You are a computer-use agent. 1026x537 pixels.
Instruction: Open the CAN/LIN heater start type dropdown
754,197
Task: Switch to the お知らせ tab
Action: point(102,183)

::::

### Aim of the exercise
Return all of the data above exactly, leaving out no line.

### Answer box
You are a computer-use agent. 1026x537 pixels.
Instruction: Open the CAN/LIN heater start type dropdown
754,197
Task: Switch to the お知らせ tab
Action: point(102,183)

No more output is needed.